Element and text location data

-=-=-=-=-

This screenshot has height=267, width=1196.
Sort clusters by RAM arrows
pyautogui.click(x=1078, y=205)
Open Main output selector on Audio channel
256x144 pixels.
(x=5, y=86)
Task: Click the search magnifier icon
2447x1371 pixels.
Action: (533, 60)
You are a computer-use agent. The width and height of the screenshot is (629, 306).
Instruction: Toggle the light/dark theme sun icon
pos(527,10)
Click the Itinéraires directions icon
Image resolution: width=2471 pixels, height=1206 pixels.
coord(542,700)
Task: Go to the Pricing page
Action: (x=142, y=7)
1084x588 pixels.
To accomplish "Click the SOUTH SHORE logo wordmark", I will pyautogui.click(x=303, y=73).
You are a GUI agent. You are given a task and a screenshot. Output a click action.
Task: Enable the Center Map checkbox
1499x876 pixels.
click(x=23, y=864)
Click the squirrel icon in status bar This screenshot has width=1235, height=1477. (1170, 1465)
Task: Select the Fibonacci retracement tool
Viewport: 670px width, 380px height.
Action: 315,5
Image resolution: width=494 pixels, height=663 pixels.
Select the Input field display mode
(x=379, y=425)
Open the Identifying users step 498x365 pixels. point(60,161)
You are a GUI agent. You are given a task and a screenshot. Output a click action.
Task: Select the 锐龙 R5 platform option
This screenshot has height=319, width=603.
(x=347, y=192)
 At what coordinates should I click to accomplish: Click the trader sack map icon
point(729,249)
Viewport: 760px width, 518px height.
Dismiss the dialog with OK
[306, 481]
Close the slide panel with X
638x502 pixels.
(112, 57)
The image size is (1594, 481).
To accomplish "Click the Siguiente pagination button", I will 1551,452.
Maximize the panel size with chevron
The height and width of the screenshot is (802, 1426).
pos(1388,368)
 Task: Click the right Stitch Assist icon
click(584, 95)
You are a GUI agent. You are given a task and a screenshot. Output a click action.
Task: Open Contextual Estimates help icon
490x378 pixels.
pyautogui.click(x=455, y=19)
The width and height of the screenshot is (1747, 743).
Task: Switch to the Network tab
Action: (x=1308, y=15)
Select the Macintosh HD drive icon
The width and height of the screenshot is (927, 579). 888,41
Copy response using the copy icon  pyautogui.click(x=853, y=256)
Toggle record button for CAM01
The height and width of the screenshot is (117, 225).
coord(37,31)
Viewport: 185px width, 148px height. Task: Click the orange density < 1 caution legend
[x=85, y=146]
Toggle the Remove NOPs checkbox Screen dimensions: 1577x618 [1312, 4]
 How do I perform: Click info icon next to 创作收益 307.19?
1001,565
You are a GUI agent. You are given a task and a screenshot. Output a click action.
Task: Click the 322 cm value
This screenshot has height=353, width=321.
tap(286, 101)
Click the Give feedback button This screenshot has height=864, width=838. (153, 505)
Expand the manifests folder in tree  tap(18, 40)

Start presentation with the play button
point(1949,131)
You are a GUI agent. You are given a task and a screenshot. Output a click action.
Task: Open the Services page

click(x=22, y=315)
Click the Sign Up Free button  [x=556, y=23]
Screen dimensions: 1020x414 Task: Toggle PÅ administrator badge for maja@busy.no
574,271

-=-=-=-=-

What is being asked
In the data above, change every "GUI agent" to "interface agent" and reproduce the lines with nothing else altered.

Reply to the task
This screenshot has height=267, width=1196.
Sort clusters by RAM arrows
pyautogui.click(x=1078, y=205)
Open Main output selector on Audio channel
256x144 pixels.
(x=5, y=86)
Task: Click the search magnifier icon
2447x1371 pixels.
Action: (533, 60)
You are a computer-use agent. The width and height of the screenshot is (629, 306).
Instruction: Toggle the light/dark theme sun icon
pos(527,10)
Click the Itinéraires directions icon
Image resolution: width=2471 pixels, height=1206 pixels.
coord(542,700)
Task: Go to the Pricing page
Action: (x=142, y=7)
1084x588 pixels.
To accomplish "Click the SOUTH SHORE logo wordmark", I will pyautogui.click(x=303, y=73).
You are a interface agent. You are given a task and a screenshot. Output a click action.
Task: Enable the Center Map checkbox
1499x876 pixels.
click(x=23, y=864)
Click the squirrel icon in status bar This screenshot has width=1235, height=1477. (1170, 1465)
Task: Select the Fibonacci retracement tool
Viewport: 670px width, 380px height.
Action: 315,5
Image resolution: width=494 pixels, height=663 pixels.
Select the Input field display mode
(x=379, y=425)
Open the Identifying users step 498x365 pixels. point(60,161)
You are a interface agent. You are given a task and a screenshot. Output a click action.
Task: Select the 锐龙 R5 platform option
This screenshot has height=319, width=603.
(x=347, y=192)
 At what coordinates should I click to accomplish: Click the trader sack map icon
point(729,249)
Viewport: 760px width, 518px height.
Dismiss the dialog with OK
[306, 481]
Close the slide panel with X
638x502 pixels.
(112, 57)
The image size is (1594, 481).
To accomplish "Click the Siguiente pagination button", I will 1551,452.
Maximize the panel size with chevron
The height and width of the screenshot is (802, 1426).
pos(1388,368)
 Task: Click the right Stitch Assist icon
click(584, 95)
You are a interface agent. You are given a task and a screenshot. Output a click action.
Task: Open Contextual Estimates help icon
490x378 pixels.
pyautogui.click(x=455, y=19)
The width and height of the screenshot is (1747, 743).
Task: Switch to the Network tab
Action: (x=1308, y=15)
Select the Macintosh HD drive icon
The width and height of the screenshot is (927, 579). 888,41
Copy response using the copy icon  pyautogui.click(x=853, y=256)
Toggle record button for CAM01
The height and width of the screenshot is (117, 225).
coord(37,31)
Viewport: 185px width, 148px height. Task: Click the orange density < 1 caution legend
[x=85, y=146]
Toggle the Remove NOPs checkbox Screen dimensions: 1577x618 [1312, 4]
 How do I perform: Click info icon next to 创作收益 307.19?
1001,565
You are a interface agent. You are given a task and a screenshot. Output a click action.
Task: Click the 322 cm value
This screenshot has height=353, width=321.
tap(286, 101)
Click the Give feedback button This screenshot has height=864, width=838. (153, 505)
Expand the manifests folder in tree  tap(18, 40)

Start presentation with the play button
point(1949,131)
You are a interface agent. You are given a task and a screenshot. Output a click action.
Task: Open the Services page

click(x=22, y=315)
Click the Sign Up Free button  [x=556, y=23]
Screen dimensions: 1020x414 Task: Toggle PÅ administrator badge for maja@busy.no
574,271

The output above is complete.